I am trying to up date my operating system to win98 second edition and my win95 operating system wont let me. I originally had a spanish 95 operating system on it and it let me change most of the componets to a win95 english. But I figure it would be easyer in the long run just to start from the beginning. 
Could you send me a link with step by step instrucions.


----------



## Jeckler (Jun 1, 2001)

Is your Win 98SE CD an upgrade or full version?
There are subtle differences each way, but it can be done from scratch even if it's an upgrade CD. You'll need your Win95 CD, or Win 3.1 on floppies (most, if not all of them).
Let us know and we'll continue....


----------



## Guest (Feb 14, 2002)

from what i recall, if you are using win 3.1 floppys you only need the setup disk.


----------



## DudleyDoRite (Dec 13, 2000)

This probably isnt' the right way to do it, but I go into DOS, rename c:\windows to c:\windows1 then rename the file c:\windows1\win.com to anything else Then you can do a fresh install into a brand new directory called c\windows
It will be fresh brand new with nothing left from the old OS. If I had to, I can go back and get the "old" windows working again this way too.


----------



## woobear (Oct 10, 2001)

the cd that I have is the Microsoft Window 98 second edition updated and improved for PCs without windows..

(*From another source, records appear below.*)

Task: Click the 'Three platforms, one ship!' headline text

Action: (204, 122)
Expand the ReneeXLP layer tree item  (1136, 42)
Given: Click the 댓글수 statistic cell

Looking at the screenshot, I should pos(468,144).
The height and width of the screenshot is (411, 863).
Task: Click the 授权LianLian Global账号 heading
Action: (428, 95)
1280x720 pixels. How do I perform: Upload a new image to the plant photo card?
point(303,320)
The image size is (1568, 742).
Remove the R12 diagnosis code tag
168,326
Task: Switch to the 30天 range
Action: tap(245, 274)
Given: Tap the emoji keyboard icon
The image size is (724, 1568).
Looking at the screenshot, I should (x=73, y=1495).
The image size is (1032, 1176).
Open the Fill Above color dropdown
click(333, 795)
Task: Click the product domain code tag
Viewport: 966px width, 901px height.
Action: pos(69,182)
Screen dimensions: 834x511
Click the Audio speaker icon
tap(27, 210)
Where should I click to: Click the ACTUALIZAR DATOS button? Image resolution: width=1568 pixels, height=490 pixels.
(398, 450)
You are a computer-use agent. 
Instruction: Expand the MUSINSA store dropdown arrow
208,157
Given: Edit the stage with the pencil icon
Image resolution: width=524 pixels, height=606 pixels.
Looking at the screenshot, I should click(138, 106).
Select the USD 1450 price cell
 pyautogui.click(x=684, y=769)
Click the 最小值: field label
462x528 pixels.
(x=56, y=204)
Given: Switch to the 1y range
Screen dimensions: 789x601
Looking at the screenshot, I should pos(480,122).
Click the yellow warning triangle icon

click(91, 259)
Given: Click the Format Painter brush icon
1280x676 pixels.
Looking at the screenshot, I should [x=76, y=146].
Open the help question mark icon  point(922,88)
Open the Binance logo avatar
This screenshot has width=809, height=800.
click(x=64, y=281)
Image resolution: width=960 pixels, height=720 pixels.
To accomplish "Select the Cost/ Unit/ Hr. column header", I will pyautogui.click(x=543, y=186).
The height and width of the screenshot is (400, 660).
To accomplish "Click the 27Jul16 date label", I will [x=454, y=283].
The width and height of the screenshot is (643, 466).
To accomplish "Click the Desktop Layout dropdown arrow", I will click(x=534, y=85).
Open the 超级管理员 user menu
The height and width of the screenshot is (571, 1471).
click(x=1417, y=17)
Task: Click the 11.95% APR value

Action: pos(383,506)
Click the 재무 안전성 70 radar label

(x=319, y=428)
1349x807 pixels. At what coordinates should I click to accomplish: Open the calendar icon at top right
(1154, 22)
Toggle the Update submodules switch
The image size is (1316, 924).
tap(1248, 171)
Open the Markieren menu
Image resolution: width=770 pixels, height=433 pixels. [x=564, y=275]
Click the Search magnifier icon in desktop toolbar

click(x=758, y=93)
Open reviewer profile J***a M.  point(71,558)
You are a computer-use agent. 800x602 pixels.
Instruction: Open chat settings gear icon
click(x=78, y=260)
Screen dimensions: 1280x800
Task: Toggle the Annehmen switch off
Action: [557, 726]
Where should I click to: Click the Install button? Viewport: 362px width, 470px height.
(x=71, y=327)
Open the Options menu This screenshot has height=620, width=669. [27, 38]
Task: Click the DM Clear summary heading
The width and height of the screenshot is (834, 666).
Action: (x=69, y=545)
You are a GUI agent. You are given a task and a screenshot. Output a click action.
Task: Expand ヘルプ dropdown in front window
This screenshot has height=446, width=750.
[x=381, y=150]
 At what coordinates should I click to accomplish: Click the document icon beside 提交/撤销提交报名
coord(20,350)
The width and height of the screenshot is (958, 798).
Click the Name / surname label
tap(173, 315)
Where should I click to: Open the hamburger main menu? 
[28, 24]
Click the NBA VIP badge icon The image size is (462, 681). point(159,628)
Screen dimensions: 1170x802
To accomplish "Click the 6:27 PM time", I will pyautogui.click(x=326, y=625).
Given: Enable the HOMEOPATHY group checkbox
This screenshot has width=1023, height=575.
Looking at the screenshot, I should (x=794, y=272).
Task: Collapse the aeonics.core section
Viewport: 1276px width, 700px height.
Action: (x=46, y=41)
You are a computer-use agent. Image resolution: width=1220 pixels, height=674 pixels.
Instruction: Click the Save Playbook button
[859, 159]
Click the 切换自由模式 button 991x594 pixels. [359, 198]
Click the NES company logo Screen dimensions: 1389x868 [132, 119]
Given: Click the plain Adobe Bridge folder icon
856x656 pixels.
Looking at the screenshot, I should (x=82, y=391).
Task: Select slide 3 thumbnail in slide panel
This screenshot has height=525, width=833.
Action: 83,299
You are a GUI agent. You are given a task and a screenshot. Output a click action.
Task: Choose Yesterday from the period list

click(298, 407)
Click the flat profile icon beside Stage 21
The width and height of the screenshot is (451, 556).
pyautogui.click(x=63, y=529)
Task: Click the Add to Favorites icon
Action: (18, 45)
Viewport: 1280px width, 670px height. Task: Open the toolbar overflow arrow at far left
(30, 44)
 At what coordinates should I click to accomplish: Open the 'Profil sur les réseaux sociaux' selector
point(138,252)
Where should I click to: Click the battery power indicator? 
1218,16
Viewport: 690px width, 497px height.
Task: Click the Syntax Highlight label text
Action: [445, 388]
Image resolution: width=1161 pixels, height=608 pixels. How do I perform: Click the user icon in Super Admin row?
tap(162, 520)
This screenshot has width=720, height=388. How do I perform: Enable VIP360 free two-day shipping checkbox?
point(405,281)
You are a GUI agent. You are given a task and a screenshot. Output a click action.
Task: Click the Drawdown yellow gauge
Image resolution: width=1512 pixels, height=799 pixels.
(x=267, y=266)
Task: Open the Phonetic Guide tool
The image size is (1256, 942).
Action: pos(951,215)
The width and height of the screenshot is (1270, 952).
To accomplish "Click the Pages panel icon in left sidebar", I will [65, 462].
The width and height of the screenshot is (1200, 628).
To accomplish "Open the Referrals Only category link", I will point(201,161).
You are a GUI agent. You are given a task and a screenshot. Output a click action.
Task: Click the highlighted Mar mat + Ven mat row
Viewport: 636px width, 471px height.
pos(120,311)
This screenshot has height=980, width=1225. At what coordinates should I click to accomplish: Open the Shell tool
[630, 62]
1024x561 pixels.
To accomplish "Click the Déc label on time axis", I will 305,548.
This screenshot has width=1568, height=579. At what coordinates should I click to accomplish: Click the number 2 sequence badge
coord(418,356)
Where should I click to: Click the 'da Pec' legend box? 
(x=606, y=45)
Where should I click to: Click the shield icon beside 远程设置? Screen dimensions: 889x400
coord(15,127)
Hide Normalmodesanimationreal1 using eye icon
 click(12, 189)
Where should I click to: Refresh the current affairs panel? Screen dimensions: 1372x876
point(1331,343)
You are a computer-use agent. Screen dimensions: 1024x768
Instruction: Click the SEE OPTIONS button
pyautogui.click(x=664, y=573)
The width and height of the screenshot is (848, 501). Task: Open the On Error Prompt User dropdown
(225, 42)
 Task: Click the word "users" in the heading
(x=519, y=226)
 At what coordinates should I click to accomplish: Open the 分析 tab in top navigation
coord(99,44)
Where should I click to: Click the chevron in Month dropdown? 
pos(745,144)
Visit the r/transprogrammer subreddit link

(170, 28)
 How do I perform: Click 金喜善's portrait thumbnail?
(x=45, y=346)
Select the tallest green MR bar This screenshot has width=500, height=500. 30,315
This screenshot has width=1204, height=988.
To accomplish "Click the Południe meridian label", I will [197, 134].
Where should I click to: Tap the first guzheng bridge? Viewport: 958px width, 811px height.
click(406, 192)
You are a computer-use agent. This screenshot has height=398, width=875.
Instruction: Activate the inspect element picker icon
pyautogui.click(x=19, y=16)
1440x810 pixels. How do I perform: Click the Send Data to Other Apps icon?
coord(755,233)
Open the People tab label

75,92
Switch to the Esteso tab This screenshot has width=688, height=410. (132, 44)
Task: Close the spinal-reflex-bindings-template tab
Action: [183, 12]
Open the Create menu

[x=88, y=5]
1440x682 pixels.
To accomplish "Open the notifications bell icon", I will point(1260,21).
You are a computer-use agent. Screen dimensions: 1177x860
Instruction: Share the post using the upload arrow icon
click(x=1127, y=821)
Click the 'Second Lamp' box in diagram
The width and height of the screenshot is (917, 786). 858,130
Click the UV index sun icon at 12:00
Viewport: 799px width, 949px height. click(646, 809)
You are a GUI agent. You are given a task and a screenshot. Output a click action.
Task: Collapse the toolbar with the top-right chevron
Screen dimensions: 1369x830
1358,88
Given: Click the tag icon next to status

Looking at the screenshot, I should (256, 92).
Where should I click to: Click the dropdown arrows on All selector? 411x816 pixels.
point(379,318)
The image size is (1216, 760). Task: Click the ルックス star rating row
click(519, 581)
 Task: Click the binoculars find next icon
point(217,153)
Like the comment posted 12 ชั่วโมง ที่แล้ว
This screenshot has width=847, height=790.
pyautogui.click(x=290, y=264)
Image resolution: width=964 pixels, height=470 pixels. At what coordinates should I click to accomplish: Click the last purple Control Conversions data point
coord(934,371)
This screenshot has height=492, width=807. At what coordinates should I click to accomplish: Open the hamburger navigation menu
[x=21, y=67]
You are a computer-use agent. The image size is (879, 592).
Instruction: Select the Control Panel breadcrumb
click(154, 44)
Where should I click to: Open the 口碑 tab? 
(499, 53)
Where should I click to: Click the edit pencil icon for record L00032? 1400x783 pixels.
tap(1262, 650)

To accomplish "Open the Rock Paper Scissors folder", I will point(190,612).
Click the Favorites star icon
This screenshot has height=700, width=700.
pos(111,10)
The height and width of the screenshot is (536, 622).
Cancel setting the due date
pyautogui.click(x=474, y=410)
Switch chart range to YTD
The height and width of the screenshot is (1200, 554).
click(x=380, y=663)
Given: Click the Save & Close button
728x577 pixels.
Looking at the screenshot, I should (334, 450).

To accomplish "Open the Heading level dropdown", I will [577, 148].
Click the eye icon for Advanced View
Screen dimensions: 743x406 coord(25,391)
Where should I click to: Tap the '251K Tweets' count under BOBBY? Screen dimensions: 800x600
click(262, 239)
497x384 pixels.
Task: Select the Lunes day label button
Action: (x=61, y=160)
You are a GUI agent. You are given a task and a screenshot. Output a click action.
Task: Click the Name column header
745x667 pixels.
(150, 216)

i am getting a 98 boot disk and a 95 cd. now what

I need step by step instructions.

thank you


----------



## hottesttotty (Dec 12, 2001)

Hey woobear! I'm not the one who can give you complete instructions, but don't worry, there are PLENTY here who will step in!! 

I just wanted to mention to you, that BEFORE you do any of this, you should MAKE SURE you don't have anything that you really want to keep on your system and make copies of all your personal documents, etc... There will undoubtedly be things you discover afterwards that you WISH you hadn't lost, if you don't plan long and hard before dumping it all!

Also, VERY IMPORTANT!! Make sure you have all your hardware drivers handy. It never fails after a clean install there will be some things not recognized by your pc. I would go to control panel/system/device manager and make note of everything in there. Most often sound cards, video cards and display adapters like to mess up with a new install. I learned all this THE HARD WAY the first time I re-installed Windows on my old pc. It took me two days of hair pulling to get all the sounds and display back to normal!

Hope I can save you some of those headaches!! 

Good luck!!

TT


----------